[Saved data entries]
== Segment start ==

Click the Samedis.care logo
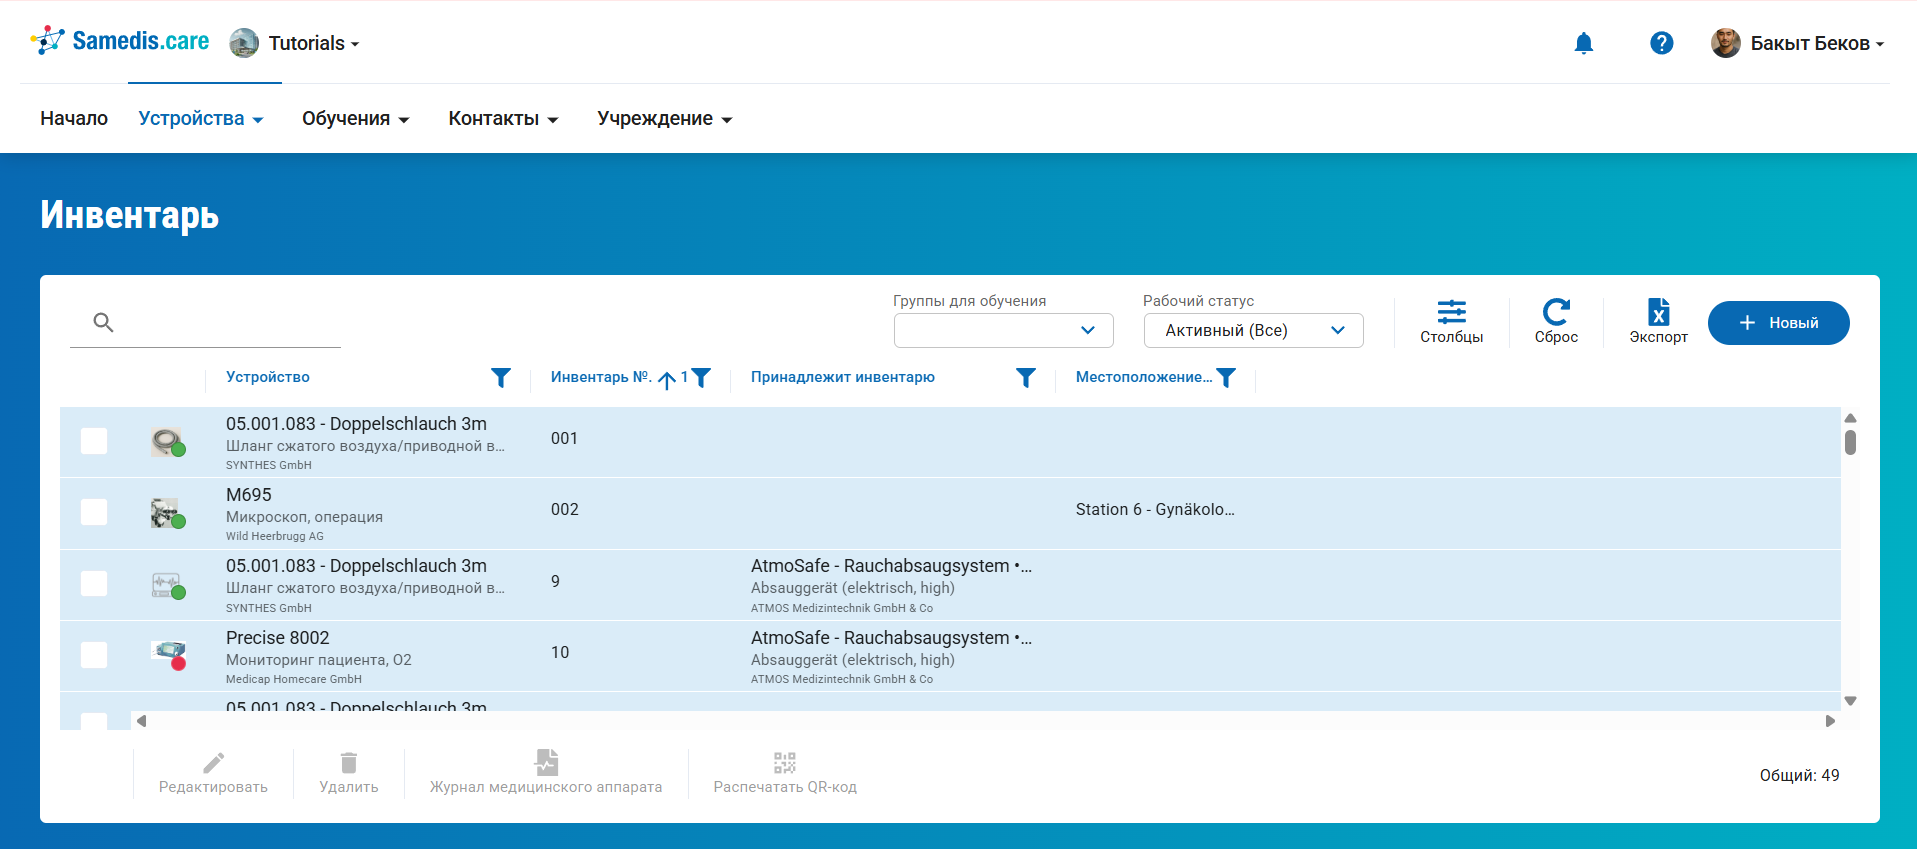Image resolution: width=1917 pixels, height=849 pixels. click(120, 41)
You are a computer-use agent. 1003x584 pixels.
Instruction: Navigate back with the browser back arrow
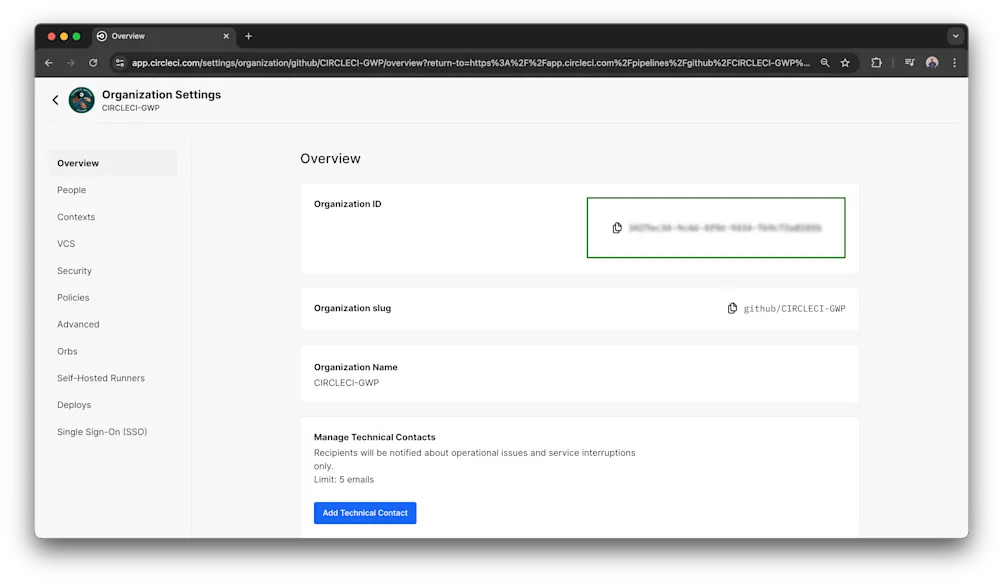click(x=48, y=62)
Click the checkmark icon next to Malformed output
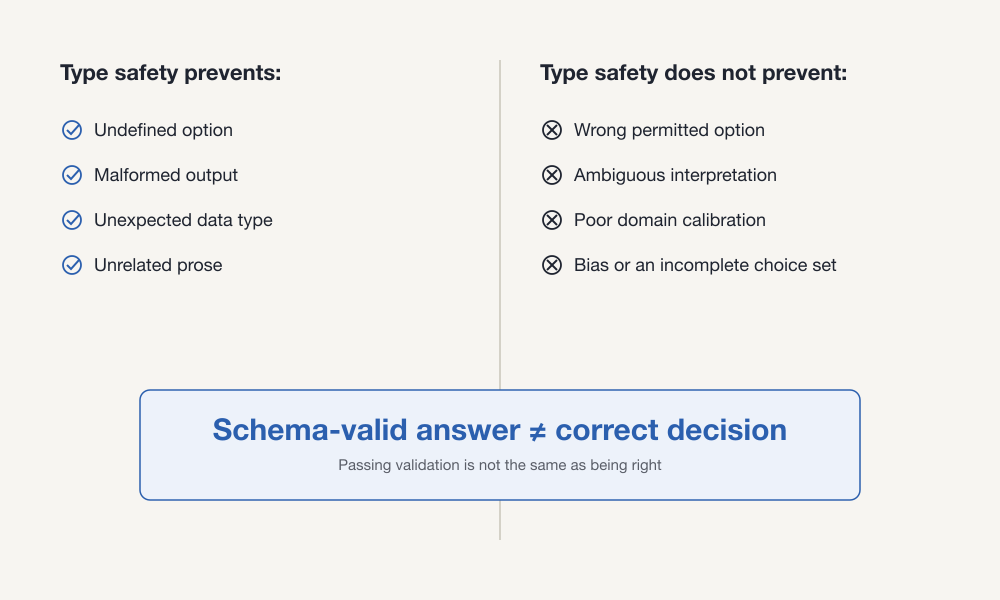The height and width of the screenshot is (600, 1000). point(72,175)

== Segment end ==

### WORK TO BE COMPLETED
The entries must be written out again unchanged. Images are to be left out.

### FINAL ANSWER
Click the Samedis.care logo
Image resolution: width=1917 pixels, height=849 pixels. click(120, 41)
You are a computer-use agent. 1003x584 pixels.
Instruction: Navigate back with the browser back arrow
click(x=48, y=62)
Click the checkmark icon next to Malformed output
The height and width of the screenshot is (600, 1000). point(72,175)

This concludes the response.